Clinton free vaccine proposal challenged Some providers say cost is not necessarily major barrier

April 03, 1993|By Jackie Powder | Jackie Powder,Staff Writer

Some area health care providers question whether providing free vaccines is the best way to achieve the Clinton administration's goal of immunizing all young children.

Health experts say barriers other than cost prevent many children from being properly immunized.

"We have many patients who are not immunized, but it has nothing to do with accessibility or free care," said Dr. Ruth Ashman, chief of pediatrics for the Johns Hopkins Medical Services Corp., which operates several clinics throughout the Baltimore area.

"In some of our clinics in the inner city, people's lifestyles are sochaotic, and their priorities are with other things, like getting food."

Under President Clinton's universal immunization proposal, announced Thursday, the federal government would buy all vaccines from drug companies and provide them at no cost to public health clinics and private physicians, where patients now pay for their shots.

The immunization program would cost up to $1.5 billion a year, beginning in 1995, and would create a national tracking system to make sure that all children are protected against disease. The Clinton administration has said that only half the country's 2-year-olds are fully vaccinated against such diseases as polio, measles and whooping cough.

Diane Dwyer, the chief of clinical epidemiology for the state Department of Health and Mental Hygiene, said that in Maryland, 90 percent of children aged 6 months have started receiving vaccines. But only 55 percent are fully vaccinated by age 2.

Dr. Felix Kaufman, a pediatrician with a private practice in Towson, said that with free vaccines readily available at county health clinics throughout the state, availability isn't the problem.
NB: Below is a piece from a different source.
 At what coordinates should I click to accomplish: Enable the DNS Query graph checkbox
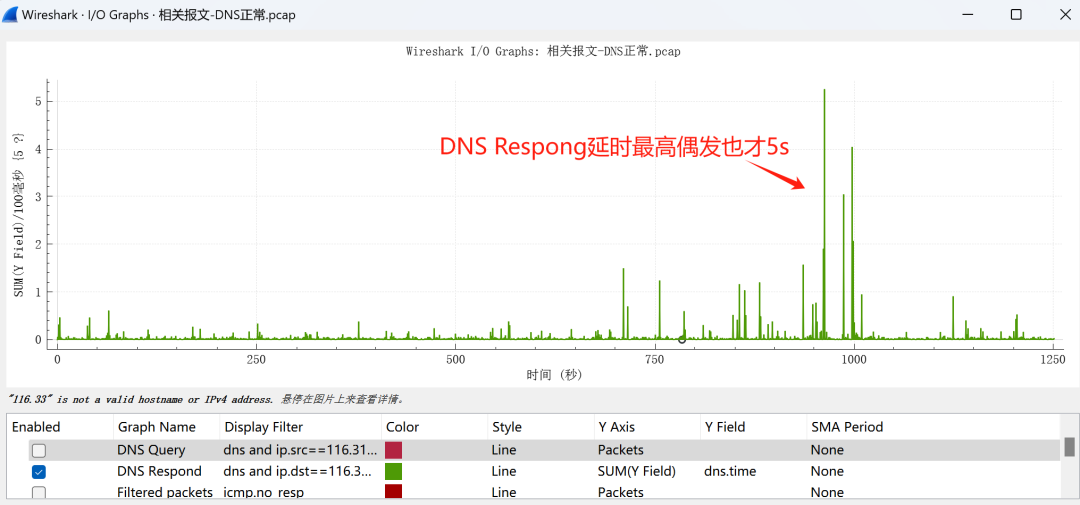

"The concept of providing immunization to all kids, it's absolutely a first priority," said Dr. Kaufman. "But I'm not sure that the money [in Clinton's plan] wouldn't be better spent by finding out how to get these families into the clinics in the first place."
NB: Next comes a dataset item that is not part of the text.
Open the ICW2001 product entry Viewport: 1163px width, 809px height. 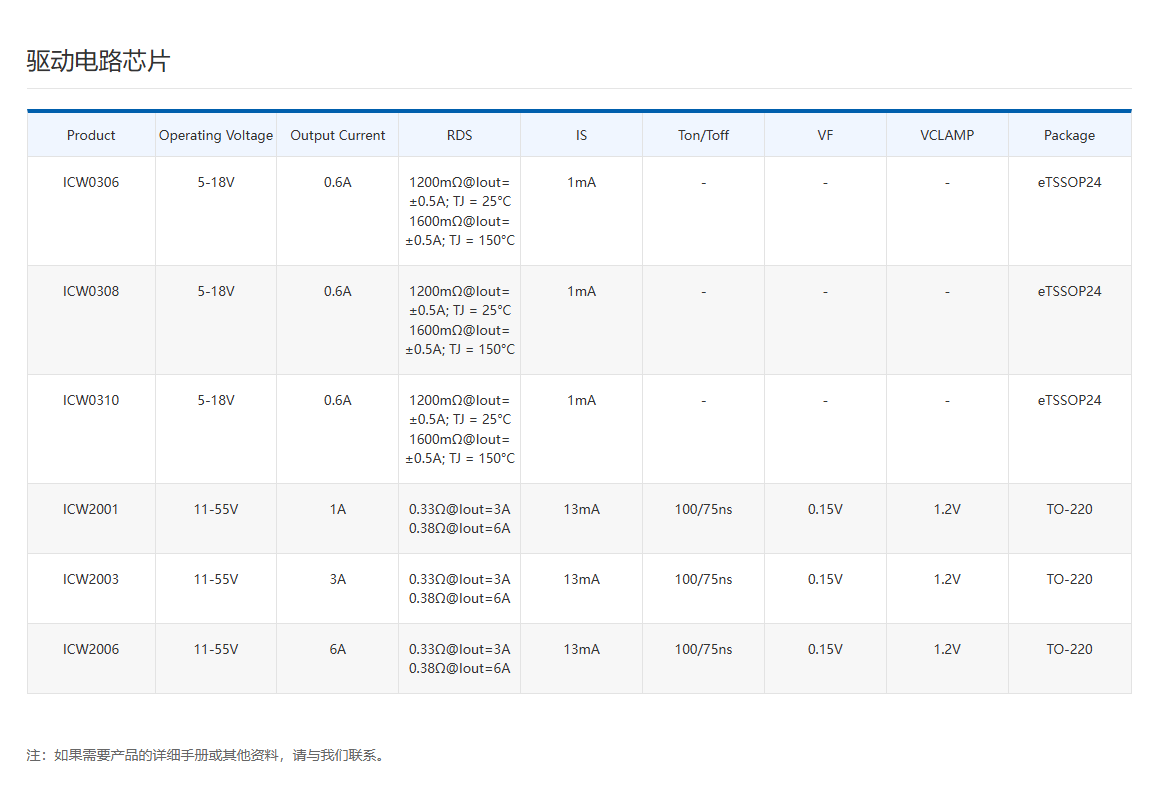tap(91, 509)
Dr. Ashman said that even when the state provided free transportation to patients at many of Johns Hopkins' inner city offices, people didn't take advantage of the service.

"We may have to look at other ways of getting immunizations to the families," she said. "I don't think it's as simple as saying, 'We've got immunizations, come and get them.' "

Despite doubts about some aspects of the immunization program, health care providers agree that for families who have no health insurance, it will be a great benefit.

The standard series of 12 immunizations and three oral polio doses, which all children should receive by age 2, costs about $325 through a private physician, including charges for office visits and administering the shots, Dr. Kaufman said.

Karen Stott, community relations director for the Baltimore County Health Department, said that providing free vaccines is only part of the solution. More of an effort must be made to distribute information about available health services to "hard-to-reach" populations.

"The program has to be developed further before we could say it's a good program," Ms. Stott said. "So far it's only an idea."